Most (89%) of the studies were undertaken at depths less than 60 m; of these 13 (23%) were inter-tidal (Table 1, Fig. 1a). This bias to inter-tidal and shallow water studies almost certainly reflects the logistic difficulties and high cost of conducting experiments in deeper water, although it is encouraging to note two recent studies off the west coast of North America that were conducted at depths of about 200 m. All the inter-tidal studies were conducted at small spatial scales (< 50 m), and most of the subtidal studies had spatial scales less than 200 m (Fig. 1b). The largest scale studies were those that compared commercially-fished grounds with closed areas or areas of different fishing intensity. Most of the experiments consisted of a single disturbance event. Seven studies manipulated the disturbance regime, but only four of these contained data suitable for our analyses (Fig. 1c). Hence, we used the regime variable to distinguish experimental studies (acute disturbance) from the 12 studies comparing fished and unfished areas (chronic disturbance). Otter trawling was the gear type most frequently studied, which reflects the wide use of otter trawls around the world (Fig. 1d). Geographically, the studies are heavily dominated by Northern Europe and East North America, which perhaps reflects the fact that bottom fishing gear was first developed in these regions. The North Atlantic has a longer exploitation history than other regions and concerns about the impacts of bottom fishing were raised correspondingly earlier (Fig. 1e). Sand was by far the most commonly studied habitat, reflecting the predominance of sand on continental shelves around the world (Fig. 1f). The effects of fishing in biogenic and structured habitats were of particular interest, as we anticipated that these would be the most vulnerable to fishing disturbance. However, only four of the 10 studies listed for this habitat contained data suitable for incorporation in our analyses.

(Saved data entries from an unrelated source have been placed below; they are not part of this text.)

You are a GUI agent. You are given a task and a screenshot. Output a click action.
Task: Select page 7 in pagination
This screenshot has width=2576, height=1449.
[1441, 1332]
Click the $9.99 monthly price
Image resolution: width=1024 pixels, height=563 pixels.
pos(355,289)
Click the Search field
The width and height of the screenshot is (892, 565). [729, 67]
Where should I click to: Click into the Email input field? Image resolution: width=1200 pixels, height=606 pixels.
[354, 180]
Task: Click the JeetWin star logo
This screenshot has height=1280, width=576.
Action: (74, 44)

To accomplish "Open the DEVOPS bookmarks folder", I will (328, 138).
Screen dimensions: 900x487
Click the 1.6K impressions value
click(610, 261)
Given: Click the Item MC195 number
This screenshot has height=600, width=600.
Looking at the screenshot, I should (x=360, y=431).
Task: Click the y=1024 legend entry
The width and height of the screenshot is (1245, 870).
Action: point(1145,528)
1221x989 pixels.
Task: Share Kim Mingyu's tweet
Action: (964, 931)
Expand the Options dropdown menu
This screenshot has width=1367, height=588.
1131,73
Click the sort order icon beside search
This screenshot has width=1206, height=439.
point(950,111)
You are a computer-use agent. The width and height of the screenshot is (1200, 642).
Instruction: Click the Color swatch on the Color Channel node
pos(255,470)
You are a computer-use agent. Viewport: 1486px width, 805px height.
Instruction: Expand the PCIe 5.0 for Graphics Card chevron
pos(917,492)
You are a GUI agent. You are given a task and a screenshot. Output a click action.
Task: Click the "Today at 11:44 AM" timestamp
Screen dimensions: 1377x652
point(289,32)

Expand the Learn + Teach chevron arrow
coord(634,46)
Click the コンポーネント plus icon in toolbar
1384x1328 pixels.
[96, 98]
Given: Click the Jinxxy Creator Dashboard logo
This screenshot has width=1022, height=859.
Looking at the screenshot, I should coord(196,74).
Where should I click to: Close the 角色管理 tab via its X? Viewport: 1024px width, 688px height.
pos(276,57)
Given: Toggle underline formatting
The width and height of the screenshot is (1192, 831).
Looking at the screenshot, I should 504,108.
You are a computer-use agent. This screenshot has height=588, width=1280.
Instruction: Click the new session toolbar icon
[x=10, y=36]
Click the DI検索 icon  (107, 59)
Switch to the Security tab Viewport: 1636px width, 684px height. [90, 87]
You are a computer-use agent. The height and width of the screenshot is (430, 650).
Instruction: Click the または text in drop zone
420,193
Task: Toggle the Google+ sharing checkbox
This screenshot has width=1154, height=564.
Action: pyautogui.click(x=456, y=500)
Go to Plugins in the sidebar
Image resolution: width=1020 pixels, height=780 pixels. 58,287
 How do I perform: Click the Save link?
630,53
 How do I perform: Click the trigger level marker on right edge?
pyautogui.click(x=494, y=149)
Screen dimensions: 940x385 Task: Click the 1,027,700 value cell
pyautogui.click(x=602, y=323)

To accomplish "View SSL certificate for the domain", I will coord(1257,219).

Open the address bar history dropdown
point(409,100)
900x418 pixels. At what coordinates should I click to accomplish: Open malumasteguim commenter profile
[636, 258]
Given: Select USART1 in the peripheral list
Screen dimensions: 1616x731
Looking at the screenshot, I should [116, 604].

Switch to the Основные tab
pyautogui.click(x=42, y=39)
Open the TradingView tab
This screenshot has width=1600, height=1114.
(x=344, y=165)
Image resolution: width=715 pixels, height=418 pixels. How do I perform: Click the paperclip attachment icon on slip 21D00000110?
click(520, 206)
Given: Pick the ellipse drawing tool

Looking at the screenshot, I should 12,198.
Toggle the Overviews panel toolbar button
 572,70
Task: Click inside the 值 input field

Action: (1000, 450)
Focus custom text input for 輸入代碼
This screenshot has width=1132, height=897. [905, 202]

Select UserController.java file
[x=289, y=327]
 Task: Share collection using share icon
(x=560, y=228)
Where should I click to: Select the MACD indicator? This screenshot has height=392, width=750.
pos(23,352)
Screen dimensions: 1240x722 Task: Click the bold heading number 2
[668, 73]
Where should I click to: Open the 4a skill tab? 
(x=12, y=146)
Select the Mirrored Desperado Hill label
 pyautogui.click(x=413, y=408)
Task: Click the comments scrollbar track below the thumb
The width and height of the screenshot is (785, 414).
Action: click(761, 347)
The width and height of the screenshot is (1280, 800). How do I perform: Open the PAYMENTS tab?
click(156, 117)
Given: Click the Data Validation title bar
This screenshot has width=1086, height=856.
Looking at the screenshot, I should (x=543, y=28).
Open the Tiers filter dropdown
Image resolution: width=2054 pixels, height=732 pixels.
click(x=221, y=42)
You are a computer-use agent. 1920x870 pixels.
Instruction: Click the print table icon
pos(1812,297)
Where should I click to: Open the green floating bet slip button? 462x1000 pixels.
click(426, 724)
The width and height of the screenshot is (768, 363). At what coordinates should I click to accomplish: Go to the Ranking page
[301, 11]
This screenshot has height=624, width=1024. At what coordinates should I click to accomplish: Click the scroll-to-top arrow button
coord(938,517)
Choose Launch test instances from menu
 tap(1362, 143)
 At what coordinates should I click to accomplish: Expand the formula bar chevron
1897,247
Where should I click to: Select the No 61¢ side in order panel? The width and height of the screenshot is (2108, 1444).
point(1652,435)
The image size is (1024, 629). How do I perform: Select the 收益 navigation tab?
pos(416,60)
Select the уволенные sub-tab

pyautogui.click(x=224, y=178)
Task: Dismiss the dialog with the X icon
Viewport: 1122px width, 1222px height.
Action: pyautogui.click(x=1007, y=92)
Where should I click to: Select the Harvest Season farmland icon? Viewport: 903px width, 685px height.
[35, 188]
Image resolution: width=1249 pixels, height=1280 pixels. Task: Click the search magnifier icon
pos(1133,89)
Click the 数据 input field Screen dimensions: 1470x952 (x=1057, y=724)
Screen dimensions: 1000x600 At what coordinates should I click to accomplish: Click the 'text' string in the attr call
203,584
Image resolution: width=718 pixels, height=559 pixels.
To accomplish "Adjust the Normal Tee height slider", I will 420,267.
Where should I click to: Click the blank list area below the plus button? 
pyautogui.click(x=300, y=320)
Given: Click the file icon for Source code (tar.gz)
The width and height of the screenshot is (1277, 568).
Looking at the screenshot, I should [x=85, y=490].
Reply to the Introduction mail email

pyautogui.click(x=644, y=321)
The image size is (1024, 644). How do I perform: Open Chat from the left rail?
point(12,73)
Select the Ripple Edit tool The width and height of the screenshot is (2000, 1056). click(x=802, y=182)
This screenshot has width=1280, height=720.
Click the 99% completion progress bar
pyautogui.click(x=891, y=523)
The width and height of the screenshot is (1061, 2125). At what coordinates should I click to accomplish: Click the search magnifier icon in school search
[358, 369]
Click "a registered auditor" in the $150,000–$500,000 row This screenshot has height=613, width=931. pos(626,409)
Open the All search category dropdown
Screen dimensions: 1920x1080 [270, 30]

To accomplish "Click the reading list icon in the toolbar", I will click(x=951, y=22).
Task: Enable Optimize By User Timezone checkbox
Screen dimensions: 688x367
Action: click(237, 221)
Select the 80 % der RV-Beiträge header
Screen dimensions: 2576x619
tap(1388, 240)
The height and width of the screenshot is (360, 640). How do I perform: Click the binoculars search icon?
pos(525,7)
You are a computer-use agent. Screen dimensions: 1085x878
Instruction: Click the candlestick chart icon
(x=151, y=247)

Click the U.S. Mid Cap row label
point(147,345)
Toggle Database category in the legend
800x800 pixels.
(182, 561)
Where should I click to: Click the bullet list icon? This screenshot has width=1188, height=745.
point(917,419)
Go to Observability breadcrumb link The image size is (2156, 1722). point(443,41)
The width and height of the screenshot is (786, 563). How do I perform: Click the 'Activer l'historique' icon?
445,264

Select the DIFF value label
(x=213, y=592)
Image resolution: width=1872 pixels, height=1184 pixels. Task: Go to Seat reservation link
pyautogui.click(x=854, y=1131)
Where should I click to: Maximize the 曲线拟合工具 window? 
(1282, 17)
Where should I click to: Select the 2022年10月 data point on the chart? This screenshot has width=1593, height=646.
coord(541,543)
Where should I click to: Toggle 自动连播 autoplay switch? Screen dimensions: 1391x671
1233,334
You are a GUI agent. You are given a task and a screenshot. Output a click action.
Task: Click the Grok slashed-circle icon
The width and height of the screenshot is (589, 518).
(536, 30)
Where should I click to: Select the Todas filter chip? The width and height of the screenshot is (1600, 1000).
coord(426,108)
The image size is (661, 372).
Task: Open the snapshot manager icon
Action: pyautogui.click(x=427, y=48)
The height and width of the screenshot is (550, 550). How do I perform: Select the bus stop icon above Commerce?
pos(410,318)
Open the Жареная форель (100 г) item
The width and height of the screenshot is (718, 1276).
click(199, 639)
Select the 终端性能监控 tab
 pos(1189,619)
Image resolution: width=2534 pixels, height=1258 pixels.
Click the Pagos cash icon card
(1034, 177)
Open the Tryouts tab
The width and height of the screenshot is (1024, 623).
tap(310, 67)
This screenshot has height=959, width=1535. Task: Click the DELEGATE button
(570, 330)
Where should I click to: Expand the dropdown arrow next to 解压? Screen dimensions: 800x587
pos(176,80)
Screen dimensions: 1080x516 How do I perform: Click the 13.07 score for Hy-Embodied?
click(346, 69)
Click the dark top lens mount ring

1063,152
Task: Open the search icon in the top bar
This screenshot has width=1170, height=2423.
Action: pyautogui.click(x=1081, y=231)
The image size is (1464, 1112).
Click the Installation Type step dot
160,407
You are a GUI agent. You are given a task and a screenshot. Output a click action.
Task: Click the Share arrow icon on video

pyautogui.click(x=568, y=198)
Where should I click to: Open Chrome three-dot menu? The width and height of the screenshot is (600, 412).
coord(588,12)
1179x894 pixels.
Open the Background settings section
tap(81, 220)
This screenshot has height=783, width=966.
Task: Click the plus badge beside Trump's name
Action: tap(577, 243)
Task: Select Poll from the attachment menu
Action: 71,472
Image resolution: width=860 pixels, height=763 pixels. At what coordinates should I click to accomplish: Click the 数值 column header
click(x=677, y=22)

Effects on total number of individuals and total number of species
Of the 33 studies that provided data suitable for analysis of the immediate effects of fishing, 24 of the studies reported summary data on the total number of individuals and, of these, 18 also contained the total number of species. The mean of the standardized response for the number of individuals was − 0·61, which corresponds to a 46% decrease in the total number of individuals within disturbed plots. Although none of the explanatory variables explained a statistically significant proportion of the deviance, the mean values for the levels of each factor are worthy of comment (Table 3). For example, dredging had a more negative impact than trawling, which is not surprising as dredges tend to penetrate deeper into the sediments than trawls. Interestingly, however, beam trawling studies in sand habitats in Northern Europe had remarkably less impact than the other gear types and other habitats. As expected, the largest negative impact occurred in biogenic habitats, in this case off the East Coast of Australia (Sainsbury et al. 1997). These biogenic habitats are largely composed of relatively slow growing species, and are typified by sponges and corals.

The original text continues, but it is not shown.